[Collected data entries]
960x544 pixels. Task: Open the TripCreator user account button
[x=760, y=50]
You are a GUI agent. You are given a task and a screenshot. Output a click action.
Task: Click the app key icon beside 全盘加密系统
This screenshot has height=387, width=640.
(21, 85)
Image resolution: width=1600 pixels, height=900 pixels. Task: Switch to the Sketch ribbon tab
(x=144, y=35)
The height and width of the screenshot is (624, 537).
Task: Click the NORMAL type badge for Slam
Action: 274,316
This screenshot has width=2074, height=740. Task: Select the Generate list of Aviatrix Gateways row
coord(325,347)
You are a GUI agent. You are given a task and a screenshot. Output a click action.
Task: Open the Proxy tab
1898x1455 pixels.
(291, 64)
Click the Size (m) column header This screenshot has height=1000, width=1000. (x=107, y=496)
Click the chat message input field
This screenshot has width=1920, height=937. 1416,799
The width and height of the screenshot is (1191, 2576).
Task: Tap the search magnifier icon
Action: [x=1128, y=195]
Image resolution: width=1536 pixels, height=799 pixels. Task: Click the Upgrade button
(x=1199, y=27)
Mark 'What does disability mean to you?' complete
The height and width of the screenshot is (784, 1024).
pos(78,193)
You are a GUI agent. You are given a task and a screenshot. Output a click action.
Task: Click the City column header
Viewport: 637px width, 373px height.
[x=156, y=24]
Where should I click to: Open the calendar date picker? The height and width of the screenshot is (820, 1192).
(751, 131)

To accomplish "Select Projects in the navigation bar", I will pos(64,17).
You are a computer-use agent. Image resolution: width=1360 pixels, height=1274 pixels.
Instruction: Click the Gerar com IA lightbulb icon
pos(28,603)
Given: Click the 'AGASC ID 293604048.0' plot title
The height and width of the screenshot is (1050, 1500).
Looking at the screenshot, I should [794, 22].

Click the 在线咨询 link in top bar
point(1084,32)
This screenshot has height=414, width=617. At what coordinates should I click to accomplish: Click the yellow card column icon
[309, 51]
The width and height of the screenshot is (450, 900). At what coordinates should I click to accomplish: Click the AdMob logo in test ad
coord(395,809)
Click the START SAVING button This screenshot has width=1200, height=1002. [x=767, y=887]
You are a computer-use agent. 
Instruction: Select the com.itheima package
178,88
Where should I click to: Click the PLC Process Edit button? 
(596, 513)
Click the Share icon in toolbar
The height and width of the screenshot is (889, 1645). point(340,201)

EXERCISE PROMPT -> The answer should hold the lines from the one containing "Click the START" through the end of the entries above, set down exactly, with both ends included.

EXERCISE SOLUTION ->
Click the START SAVING button This screenshot has width=1200, height=1002. [x=767, y=887]
You are a computer-use agent. 
Instruction: Select the com.itheima package
178,88
Where should I click to: Click the PLC Process Edit button? 
(596, 513)
Click the Share icon in toolbar
The height and width of the screenshot is (889, 1645). point(340,201)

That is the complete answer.